Ms. Michaud, please, you have two and a half minutes.
5:50 p.m.
Bloc
Kristina Michaud Bloc Avignon—La Mitis—Matane—Matapédia, QC
Thank you, Mr. Chair.
I would like to take this opportunity to—
5:50 p.m.
Liberal
The Chair Liberal Heath MacDonald
Ms. Michaud, it's my mistake. I apologize. I will get back to you.
It's Ms. O'Connell. I forgot she was here.
5:50 p.m.
Liberal
Jennifer O'Connell Liberal Pickering—Uxbridge, ON
Thank you, Mr. Chair. I've been too quiet. You forgot.
Thank you to the witnesses.
Ms. Michaud asked a question that is similar to what I wanted to ask.
Ms. Mason, you pretty much touched on it. I suspect banking will be ahead of the game already in terms of what this legislation is doing, so I'm going to direct my question to our telecom witnesses.
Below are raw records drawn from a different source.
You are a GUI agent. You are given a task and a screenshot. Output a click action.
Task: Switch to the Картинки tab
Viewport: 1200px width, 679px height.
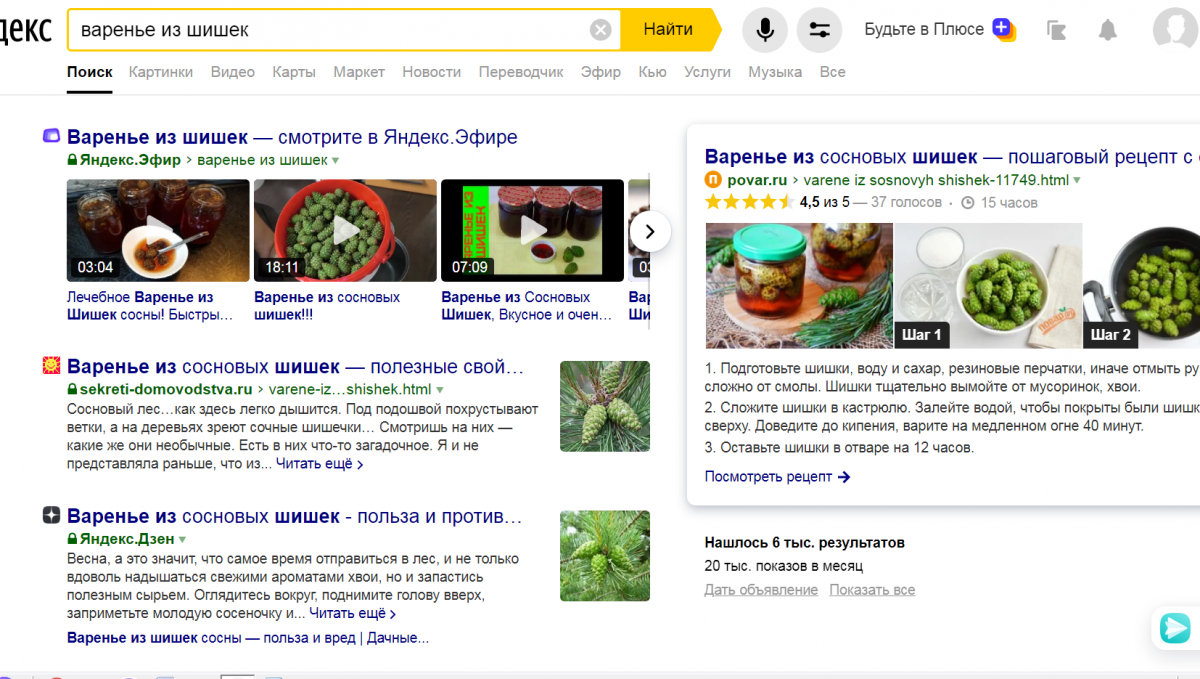[x=161, y=72]

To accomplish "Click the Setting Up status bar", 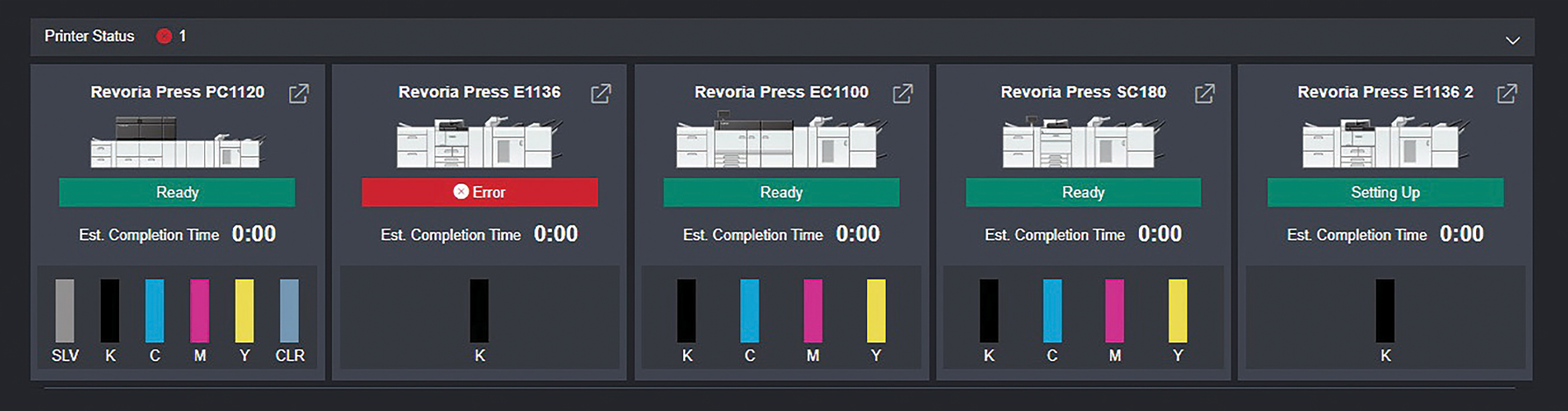I will point(1385,192).
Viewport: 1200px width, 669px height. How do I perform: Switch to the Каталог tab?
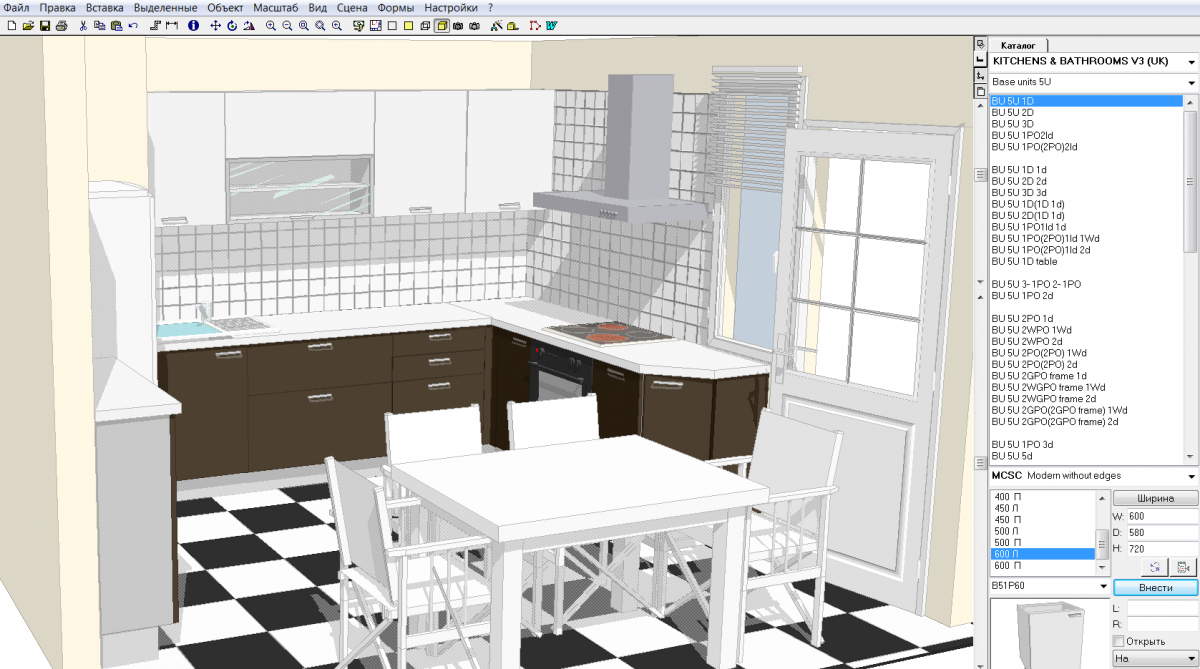point(1019,45)
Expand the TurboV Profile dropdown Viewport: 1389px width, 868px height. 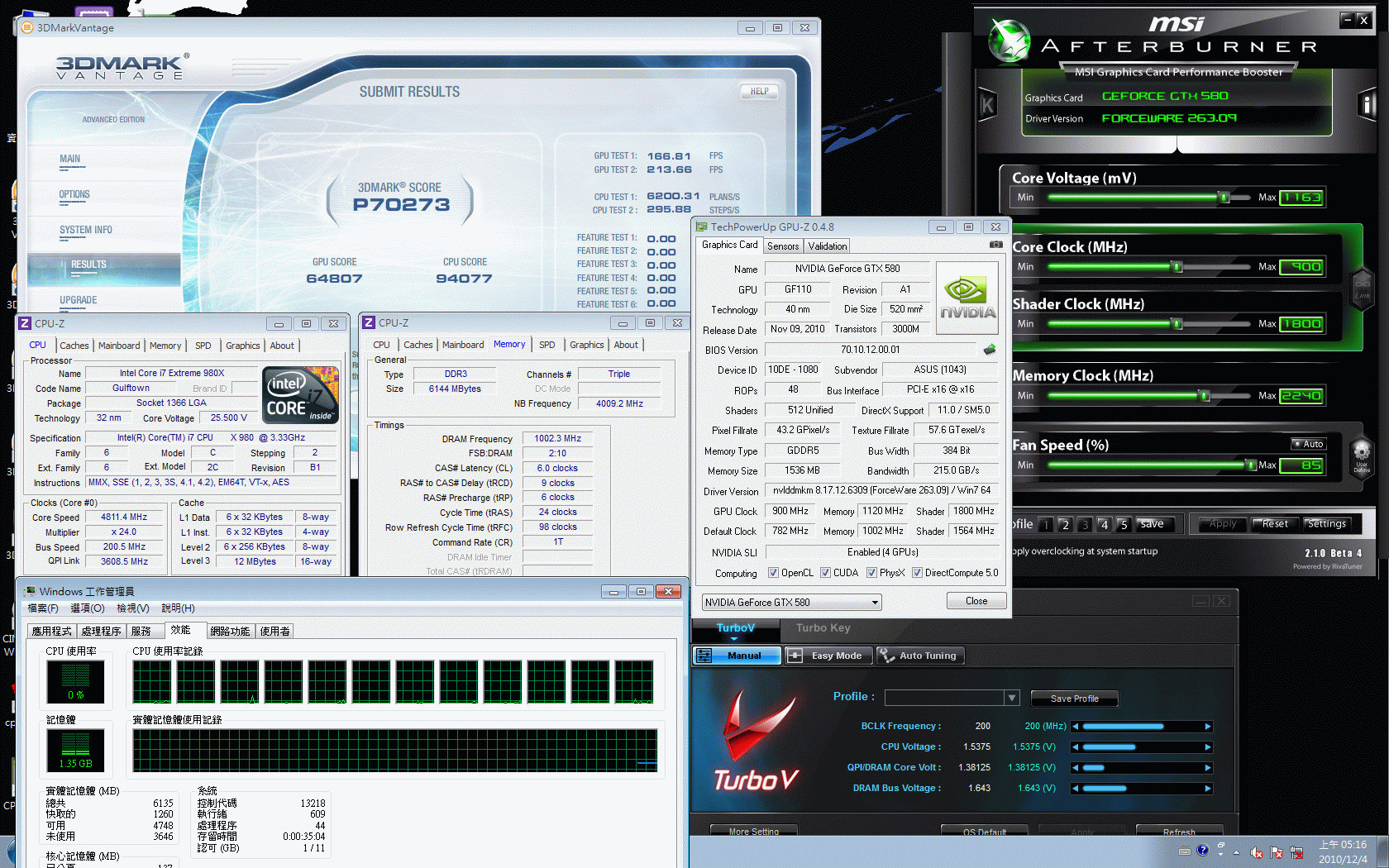click(1011, 699)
The issue around privacy and privacy protection is very real, and we definitely want to make sure that the balance is right, but on the other side, one could argue that if you are not dealing with critical infrastructure, such as telecommunications infrastructure, in the right way, those bad actors who could access that do not care about the privacy protection of Canadians.
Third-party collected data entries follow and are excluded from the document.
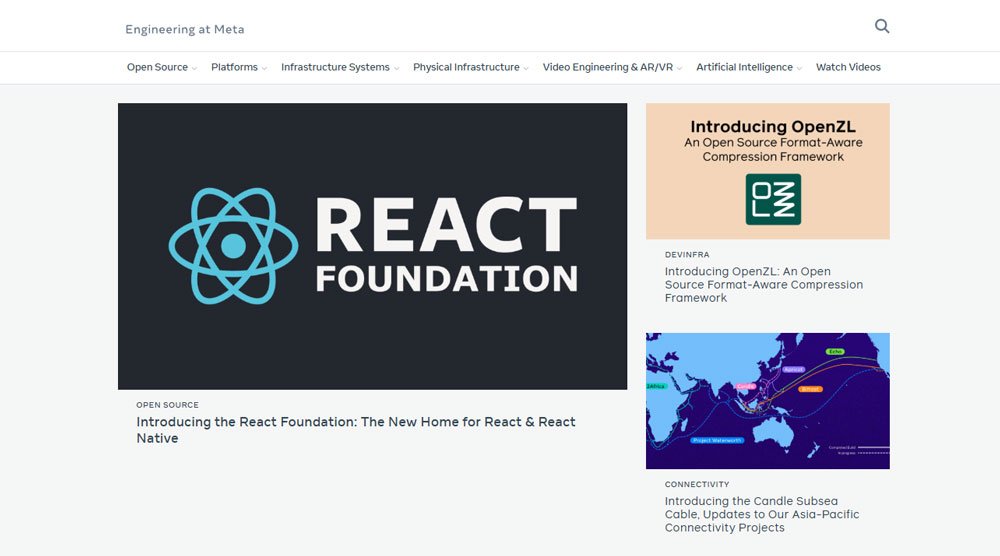The height and width of the screenshot is (556, 1000).
Task: Click the React atom logo
Action: [233, 245]
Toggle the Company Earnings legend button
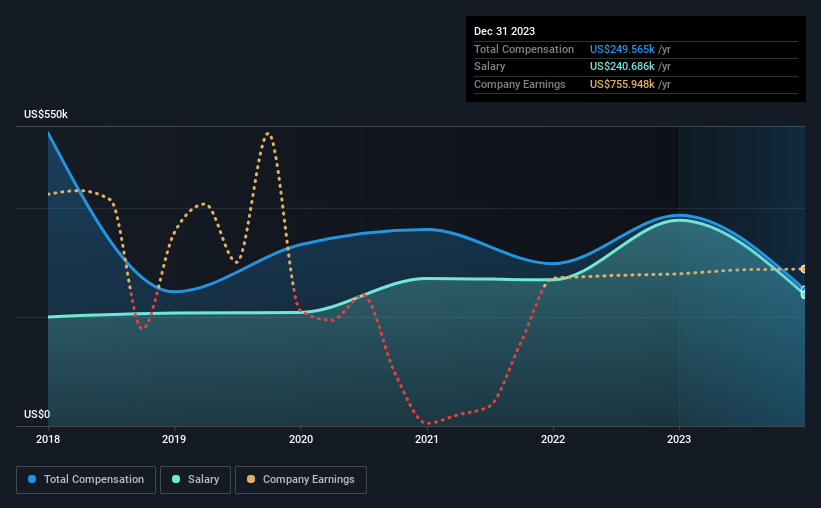821x508 pixels. pos(301,480)
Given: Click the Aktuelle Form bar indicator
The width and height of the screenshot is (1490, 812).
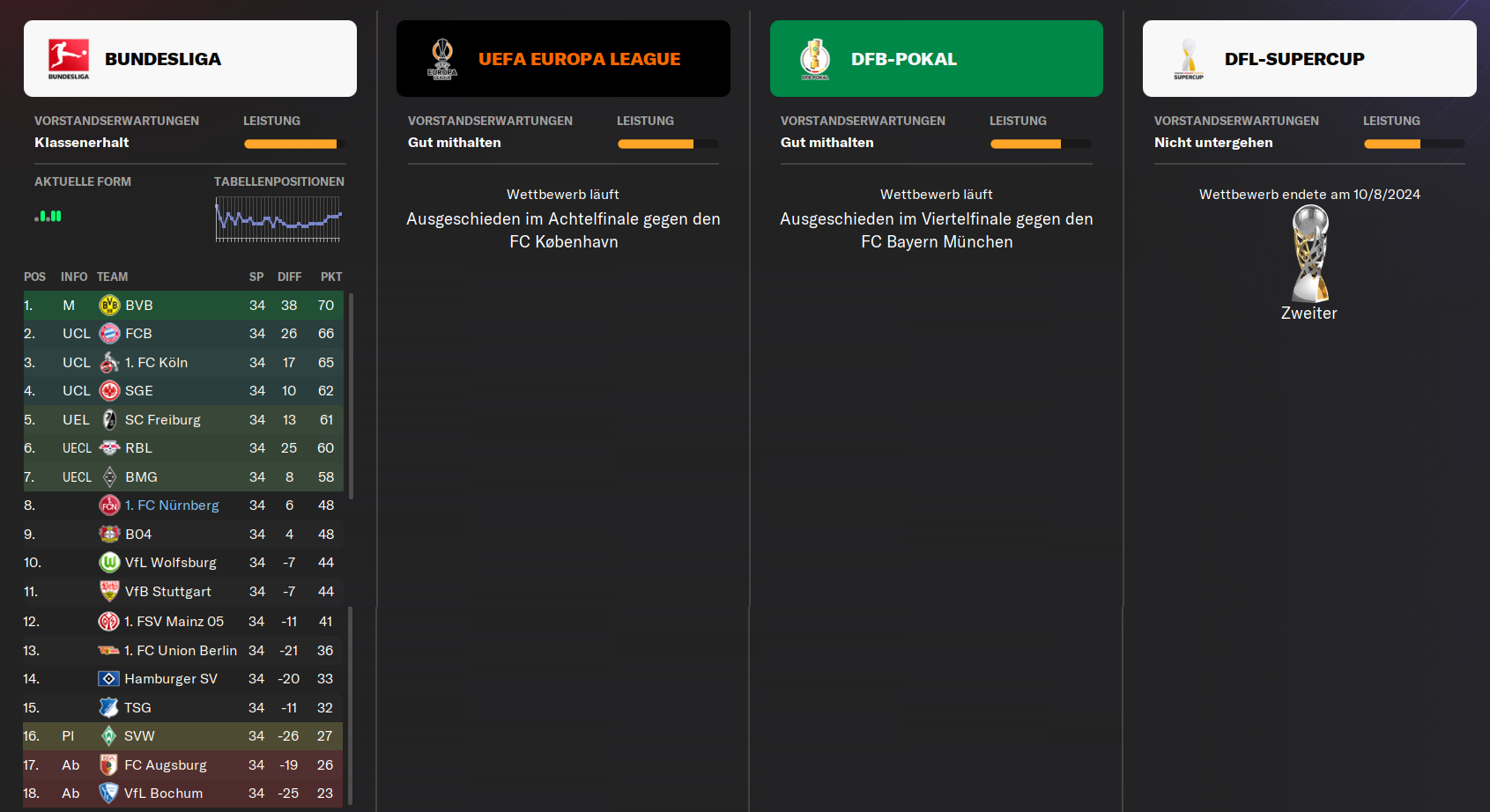Looking at the screenshot, I should pyautogui.click(x=48, y=216).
The telecoms and banks—which, again, I think Ms. Mason touched on—hold a lot of data for Canadians, including location data, credit card data and a lot of personal information. If your systems are not protected, with the constant ebb and flow of cybersecurity—let's remember that it is constantly changing—and you're not able to react to those changes and work with government, don't you think the risk to Canadians' privacy would be far greater, being exposed to bad actors who want to access that data and sell it or produce it for nefarious reasons? Wouldn't the privacy of Canadians be better served by strong cybersecurity infrastructure?
5:55 p.m.
Senior Vice-President, Canadian Telecommunications Association
Yes. I also think our industry is doing a very good job of that. It's a critical function of what our members do. As you mentioned, bad actors are constantly evolving their techniques. We're always having to modify our processes and technology.
5:55 p.m.
Liberal
Jennifer O'Connell Liberal Pickering—Uxbridge, ON
Thanks.
You asked questions, too, about physical changes within what some of your membership might be able to access, or not. Again, I would argue that, if there are concerning trends worldwide—they may not even be in Canada—and there is an opportunity to secure our critical infrastructure, working with government would.... Again, it's not just the operations of the telecoms. You hold a large responsibility, which government has been helpful with. You owe it to Canadians. If we are concerned about trends, you have to implement those changes to protect Canadians' data.